晚风中带着海水的凉意,一遍遍拂在曲韵身上。
曲韵再也绷不住心里的委屈,眼泪毫无预兆地汹涌而出。
起初还是无声落泪,到后来再也压抑不住,她蹲在沙滩上,把脸埋进了膝盖里,断断续续地边哭边说。
“爸爸......我好想你......”
“我来看海了,可是为什么你怎么不在我身边了......”
“你怎么不等等我,你为什么不肯治病,为什么!”
曲韵的哭声混着海浪哗哗的声响,在空旷的沙滩上散开。
她最后如同一具尸体一样,走回酒店。
房间门口,靠着一道沉默的身影,不知道等多久了。
曲韵眼眶通红,眼尾泪痕也未干,她刻意避开着陆均赫的目光,低下头快步走上前。
想把自己锁进房间里。
就在门板即将合上的刹那,陆均赫挡在了门缝之间,硬生生阻住曲韵关门的动作。
他看见了曲韵泛红浮肿的双眼。
忍不住,抬起手,轻轻地抹掉了她的泪痕。
曲韵眼眶里打转的泪水又一次汹涌滚落,她哽咽地说:“我好想他,我好想他。”
“陆均赫,我真的好想好想他......”
陆均赫的指尖还停留在曲韵的脸颊边,听着她一遍又一遍的重复,眼神晦暗。
他好几次张嘴,欲言又止。
最终哑着嗓子回答说:“我知道了。”
“你别哭了。”
早在上午分房间的时候,他就看到了曲韵手指上戴着的翡翠戒指。
现在,也依然戴着。
陆均赫问:“你们的婚期定下了么?”
曲韵哭得浑身发软,直到听到陆均赫的问题,才愣了一下。
她何等聪明,一下子就想明白了。
如果这是能够推开这个男人的办法......
曲韵点了点头,假话里掺着真话:“嗯,他说他下个月就会回国,冲冲的爷爷奶奶也来了。”
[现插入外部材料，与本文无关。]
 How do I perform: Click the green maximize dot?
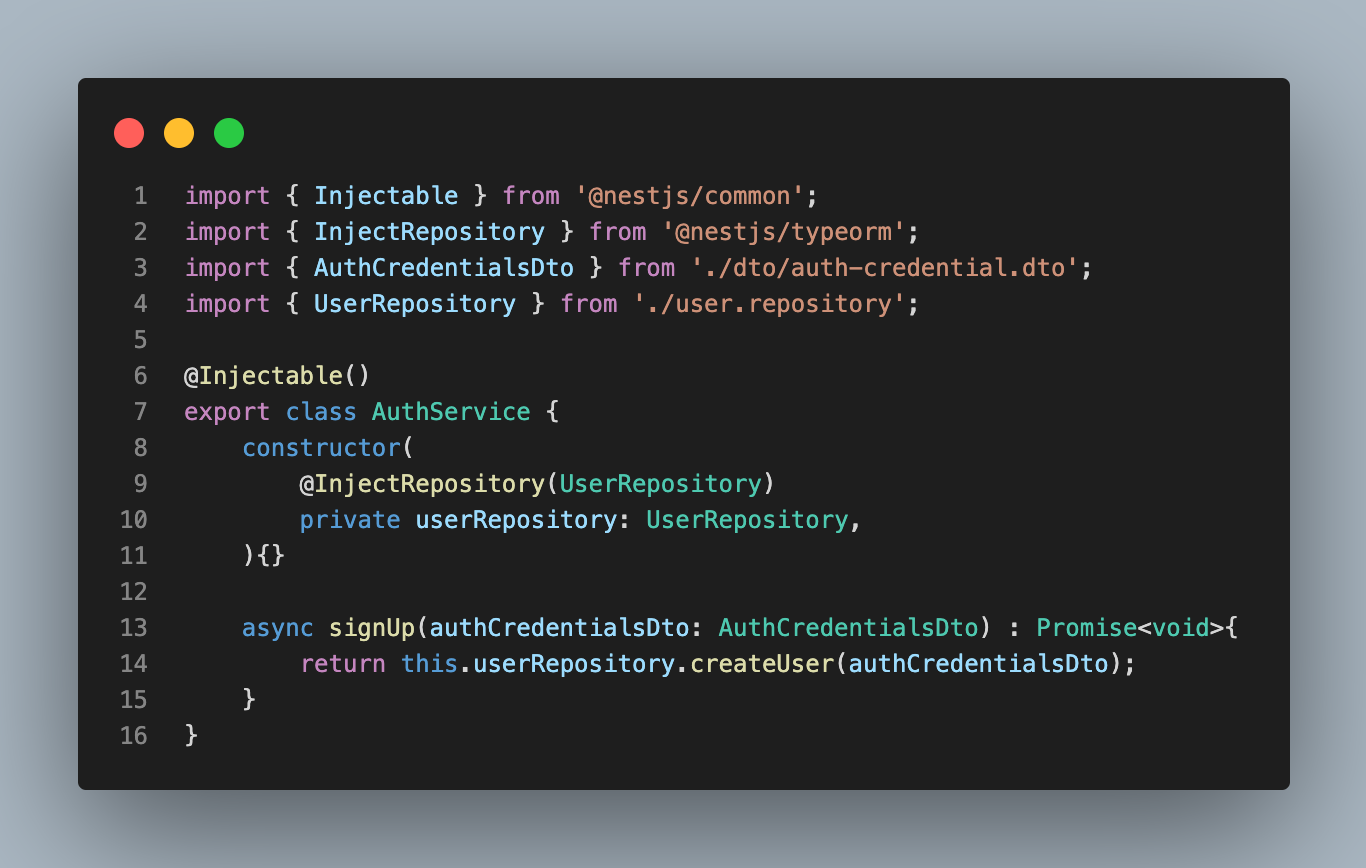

曲韵垂下些眼睛,声音哑哑的,“所以,陆均赫,你不用再这样关心我了。”
陆均赫喉结不易察觉地滚动了一下。
半晌后,才问:“是吗?”
“是啊。”曲韵回答得特别干脆。
她说:“你的喜帖我就不给你发了,身份不合适......但是,你还是会祝我幸福的吧?”
她期待着眼前男人的点头。
心脏却揪紧到快要爆炸。
陆均赫苦涩地扯了扯唇角。
在他离开之后,曲韵没有力气,瘫软在了地板上。
她体内的五脏六腑移了位置似的,不断绞痛翻涌。
本以为这种生不如死的感觉早就已经习惯。
曲韵捂着自己的胸口,没办法呼吸。
她突然就想到了那个还没出生就夭折的孩子。